Data excerpts

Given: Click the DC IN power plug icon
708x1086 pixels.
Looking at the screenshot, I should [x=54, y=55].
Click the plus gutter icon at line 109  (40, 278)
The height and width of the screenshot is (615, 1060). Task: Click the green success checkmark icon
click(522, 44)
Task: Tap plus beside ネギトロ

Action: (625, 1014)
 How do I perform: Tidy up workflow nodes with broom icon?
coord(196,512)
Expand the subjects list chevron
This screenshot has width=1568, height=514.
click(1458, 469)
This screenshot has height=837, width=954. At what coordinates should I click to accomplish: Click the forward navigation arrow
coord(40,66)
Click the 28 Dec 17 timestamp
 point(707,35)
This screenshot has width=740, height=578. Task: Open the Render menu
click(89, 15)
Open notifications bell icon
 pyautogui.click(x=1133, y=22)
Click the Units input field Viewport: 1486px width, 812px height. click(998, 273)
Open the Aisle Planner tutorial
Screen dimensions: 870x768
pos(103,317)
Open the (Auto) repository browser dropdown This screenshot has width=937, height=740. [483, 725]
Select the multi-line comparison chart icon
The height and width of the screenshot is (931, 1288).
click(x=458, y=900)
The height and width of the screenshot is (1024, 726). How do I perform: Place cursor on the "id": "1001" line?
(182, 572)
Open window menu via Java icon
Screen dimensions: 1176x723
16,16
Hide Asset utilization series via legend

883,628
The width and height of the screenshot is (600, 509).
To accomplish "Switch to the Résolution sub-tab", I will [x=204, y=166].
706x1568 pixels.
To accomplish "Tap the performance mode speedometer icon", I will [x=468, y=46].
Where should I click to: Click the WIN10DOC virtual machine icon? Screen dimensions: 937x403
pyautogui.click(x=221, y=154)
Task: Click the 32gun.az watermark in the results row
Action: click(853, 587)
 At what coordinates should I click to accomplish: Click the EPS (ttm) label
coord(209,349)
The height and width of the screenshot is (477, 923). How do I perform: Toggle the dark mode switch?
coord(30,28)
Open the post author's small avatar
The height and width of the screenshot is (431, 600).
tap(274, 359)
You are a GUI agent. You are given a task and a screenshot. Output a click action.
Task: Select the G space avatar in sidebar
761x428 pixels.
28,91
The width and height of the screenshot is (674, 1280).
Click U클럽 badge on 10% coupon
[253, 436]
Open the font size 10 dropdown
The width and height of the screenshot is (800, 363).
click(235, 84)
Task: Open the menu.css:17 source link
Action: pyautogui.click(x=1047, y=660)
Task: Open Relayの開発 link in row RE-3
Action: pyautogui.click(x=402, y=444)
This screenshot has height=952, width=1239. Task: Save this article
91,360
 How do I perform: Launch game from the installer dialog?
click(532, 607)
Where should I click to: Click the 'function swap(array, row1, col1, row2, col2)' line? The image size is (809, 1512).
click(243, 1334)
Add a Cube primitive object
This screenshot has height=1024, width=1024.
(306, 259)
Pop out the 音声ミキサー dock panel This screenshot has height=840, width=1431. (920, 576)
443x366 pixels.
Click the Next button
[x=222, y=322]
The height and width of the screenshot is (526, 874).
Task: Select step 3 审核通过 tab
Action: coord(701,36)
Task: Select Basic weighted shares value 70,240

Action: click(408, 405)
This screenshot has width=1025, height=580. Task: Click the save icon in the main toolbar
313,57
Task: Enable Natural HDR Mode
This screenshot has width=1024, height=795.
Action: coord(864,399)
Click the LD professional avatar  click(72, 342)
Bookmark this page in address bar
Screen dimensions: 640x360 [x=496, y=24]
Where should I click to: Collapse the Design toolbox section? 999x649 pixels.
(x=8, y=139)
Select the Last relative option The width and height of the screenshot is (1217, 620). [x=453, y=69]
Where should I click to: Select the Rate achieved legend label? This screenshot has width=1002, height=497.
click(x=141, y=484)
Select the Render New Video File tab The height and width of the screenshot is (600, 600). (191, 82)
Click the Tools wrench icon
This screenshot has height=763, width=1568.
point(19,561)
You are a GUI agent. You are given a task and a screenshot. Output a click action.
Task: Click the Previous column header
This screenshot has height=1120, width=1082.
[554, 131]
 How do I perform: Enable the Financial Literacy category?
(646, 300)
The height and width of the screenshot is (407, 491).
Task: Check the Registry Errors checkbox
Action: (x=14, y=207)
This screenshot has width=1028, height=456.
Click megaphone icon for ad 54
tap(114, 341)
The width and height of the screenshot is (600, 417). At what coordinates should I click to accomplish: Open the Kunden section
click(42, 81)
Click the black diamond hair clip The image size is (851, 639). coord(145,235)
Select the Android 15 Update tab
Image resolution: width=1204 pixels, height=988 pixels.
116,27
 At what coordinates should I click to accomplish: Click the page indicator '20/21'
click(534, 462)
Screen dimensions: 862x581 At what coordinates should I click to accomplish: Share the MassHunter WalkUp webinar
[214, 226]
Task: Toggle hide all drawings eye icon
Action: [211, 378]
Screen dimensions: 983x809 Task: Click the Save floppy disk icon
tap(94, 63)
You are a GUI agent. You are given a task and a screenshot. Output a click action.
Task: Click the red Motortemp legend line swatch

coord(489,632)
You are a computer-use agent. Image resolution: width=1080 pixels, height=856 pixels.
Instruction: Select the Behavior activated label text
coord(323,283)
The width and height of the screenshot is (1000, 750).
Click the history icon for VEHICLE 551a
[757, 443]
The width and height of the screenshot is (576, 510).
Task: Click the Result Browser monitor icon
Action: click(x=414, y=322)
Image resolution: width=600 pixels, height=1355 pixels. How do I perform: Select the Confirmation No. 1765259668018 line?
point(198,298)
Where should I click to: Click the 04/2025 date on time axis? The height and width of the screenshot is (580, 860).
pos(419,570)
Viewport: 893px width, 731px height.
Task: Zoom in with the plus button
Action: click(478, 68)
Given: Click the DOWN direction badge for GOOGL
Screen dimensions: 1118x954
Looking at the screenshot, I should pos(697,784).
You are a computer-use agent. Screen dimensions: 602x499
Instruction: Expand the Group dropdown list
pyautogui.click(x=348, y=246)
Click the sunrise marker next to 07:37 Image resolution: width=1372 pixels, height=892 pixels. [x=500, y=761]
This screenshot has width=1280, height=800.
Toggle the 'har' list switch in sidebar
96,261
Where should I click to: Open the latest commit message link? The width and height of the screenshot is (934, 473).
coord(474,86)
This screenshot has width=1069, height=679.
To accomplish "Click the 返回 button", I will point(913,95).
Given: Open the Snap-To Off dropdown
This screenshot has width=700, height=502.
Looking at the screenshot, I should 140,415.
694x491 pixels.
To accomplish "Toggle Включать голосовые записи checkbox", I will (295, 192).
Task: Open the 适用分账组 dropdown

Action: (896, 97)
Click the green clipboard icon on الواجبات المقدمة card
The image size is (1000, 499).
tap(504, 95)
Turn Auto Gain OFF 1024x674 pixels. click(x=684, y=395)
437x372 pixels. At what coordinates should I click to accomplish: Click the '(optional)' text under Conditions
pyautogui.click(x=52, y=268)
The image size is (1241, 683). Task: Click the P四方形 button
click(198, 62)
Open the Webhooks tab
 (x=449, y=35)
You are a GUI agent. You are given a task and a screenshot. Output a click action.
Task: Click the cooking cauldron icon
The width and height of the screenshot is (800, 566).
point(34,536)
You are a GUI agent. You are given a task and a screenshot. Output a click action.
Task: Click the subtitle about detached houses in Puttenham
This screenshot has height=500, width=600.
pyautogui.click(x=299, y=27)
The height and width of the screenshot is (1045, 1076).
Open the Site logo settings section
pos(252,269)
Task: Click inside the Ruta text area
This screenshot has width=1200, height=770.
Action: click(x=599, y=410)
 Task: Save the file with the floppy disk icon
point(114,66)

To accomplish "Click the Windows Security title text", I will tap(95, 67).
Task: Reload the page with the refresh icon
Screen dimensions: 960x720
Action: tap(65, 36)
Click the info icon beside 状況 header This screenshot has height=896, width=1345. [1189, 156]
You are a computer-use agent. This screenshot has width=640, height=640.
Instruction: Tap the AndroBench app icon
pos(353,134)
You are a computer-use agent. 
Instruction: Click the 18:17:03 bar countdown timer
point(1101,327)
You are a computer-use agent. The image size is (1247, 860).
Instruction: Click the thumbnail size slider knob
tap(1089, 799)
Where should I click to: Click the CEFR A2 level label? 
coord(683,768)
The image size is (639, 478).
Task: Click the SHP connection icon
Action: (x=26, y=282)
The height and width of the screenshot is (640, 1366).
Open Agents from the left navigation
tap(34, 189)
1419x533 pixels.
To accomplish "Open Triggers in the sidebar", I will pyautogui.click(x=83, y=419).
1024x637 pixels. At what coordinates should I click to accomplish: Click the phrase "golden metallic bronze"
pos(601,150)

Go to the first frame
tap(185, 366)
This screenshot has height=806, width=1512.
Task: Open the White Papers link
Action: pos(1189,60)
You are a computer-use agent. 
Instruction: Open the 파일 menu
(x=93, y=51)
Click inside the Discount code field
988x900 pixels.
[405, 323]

# What to do
Using the entries above, repeat only the lines from the one containing "The width and height of the screenshot is (800, 566)." through the one containing "You are a computer-use agent. This", end lines included.

# Exercise solution
The width and height of the screenshot is (800, 566).
point(34,536)
You are a GUI agent. You are given a task and a screenshot. Output a click action.
Task: Click the subtitle about detached houses in Puttenham
This screenshot has height=500, width=600.
pyautogui.click(x=299, y=27)
The height and width of the screenshot is (1045, 1076).
Open the Site logo settings section
pos(252,269)
Task: Click inside the Ruta text area
This screenshot has width=1200, height=770.
Action: click(x=599, y=410)
 Task: Save the file with the floppy disk icon
point(114,66)

To accomplish "Click the Windows Security title text", I will tap(95, 67).
Task: Reload the page with the refresh icon
Screen dimensions: 960x720
Action: tap(65, 36)
Click the info icon beside 状況 header This screenshot has height=896, width=1345. [1189, 156]
You are a computer-use agent. This screenshot has width=640, height=640.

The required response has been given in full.